The crew of Orion headed towards Earth after observing the Moon for hours
- The four astronauts set a distance record from the blue planet, discovering regions of the moon’s far side never seen before.
- They are now expected off the coast of California on Friday.
In just a few hours, they discovered unknown lunar craters, witnessed a sunrise and moonrise from close quarters, and even saw a solar eclipse. The four astronauts of Artemis II resumed the journey back to Earth this Tuesday after a memorable flyby of the Moon. Not only did the crew achieve the first flight around the Moon since 1972, they also went further into space than any human before, over 406,000 km from Earth.
“We will return,” said Christina Koch, an experienced explorer who enters the history books as the first woman to fly around the Moon. “We will be a source of inspiration, but we will always choose Earth.” She shared the flight with her American colleagues Reid Wiseman and Victor Glover, as well as Canadian Jeremy Hansen. Glued to the windows for nearly seven hours, they had a unique perspective to observe the Moon, higher (6,500 km) than the more constrained view of their Apollo predecessors by about a hundred kilometers.
An “incredible” spectacle observed in orbit
Marveling at lunar landscapes, they described countless details of craters, as well as the brown and greenish shadows on the lunar surface. “We see a very beautiful double crater. It looks like a snowman,” described pilot Victor Glover, becoming the first black astronaut to participate in a lunar mission. “It’s really hard to describe. It’s incredible.”
The astronauts observed regions of the far side that “had never been illuminated during the Apollo missions,” said Jenni Gibbons, the Canadian astronaut who had been handling all communication with the crew from the NASA control room in Houston at the end of this historic day. “Some of the features Artemis II observed and described today, no human eye had ever seen before,” she explained. “It is the first time that the most sensitive cameras in the world, namely human eyes, have been able to observe them.”

During the flyby, the astronauts passed behind the Moon for 40 minutes, cutting off communications. They witnessed a spectacle observed only by a few humans in history: a sunrise and moonrise. The eclipse where the Moon blocked the Sun, described as “science-fiction” by Victor Glover. They aimed to capture the sunrise, much like their Apollo 8 predecessors did in 1968, the first to orbit the Moon.

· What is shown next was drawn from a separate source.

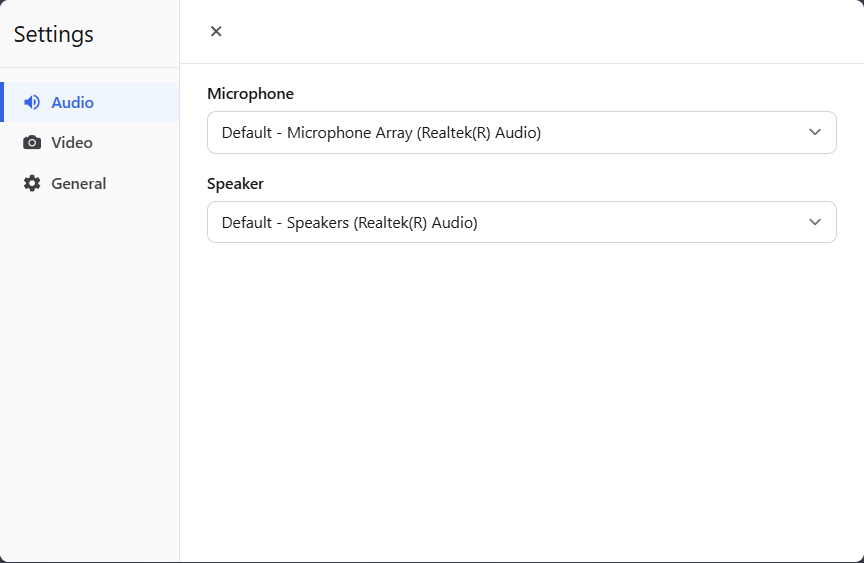This screenshot has height=563, width=864.
Task: Open the Microphone device dropdown
Action: point(520,132)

The crew hopes that “this record will be short-lived”
The live transmission of the flyby in very high definition on platforms like Netflix and YouTube, thanks to GoPro cameras installed outside the spacecraft, stressed the significance of the day’s learning. “I cannot overstate the magnitude of what we have learned today,” said Kelsey Young, the mission’s scientific manager.

The distance record from Earth is only 6,000 km, compared to Apollo 13’s crew in 1970, but it was embraced by NASA and President Trump as evidence of the rejuvenation of the American space program, with the president even promising Mars one day. He warmly congratulated the astronauts, saying, “Today you have entered history and made all of America very proud, incredibly proud.”

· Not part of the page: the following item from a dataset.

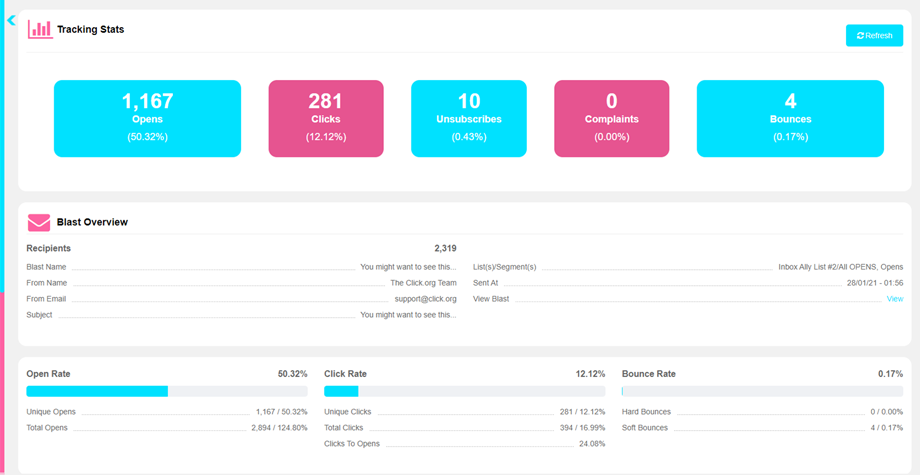920x475 pixels.
Task: Click the Click Rate progress bar
Action: coord(464,391)
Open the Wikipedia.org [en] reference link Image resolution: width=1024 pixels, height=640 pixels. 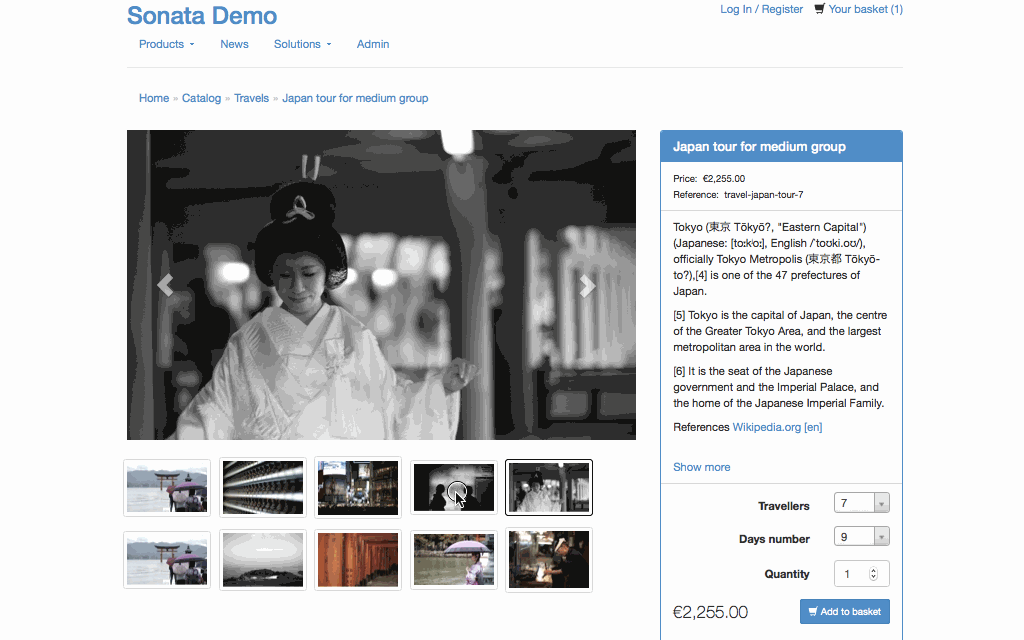777,427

“We choose this moment to challenge our generation and the next to ensure that this record is short-lived,” declared Jeremy Hansen shortly after the record. The crew also made a special request: to name two lunar craters, one in honor of their spacecraft called “Integrity,” and the other for Carroll Taylor Wiseman, the commander’s devoted wife. The request brought tears to the group.
They will return off the coast of California on Friday, where their Orion capsule will splashdown, slowed by parachutes. If this mission and the next one, next year, go well, the American space agency plans to land astronauts on the Moon in 2028.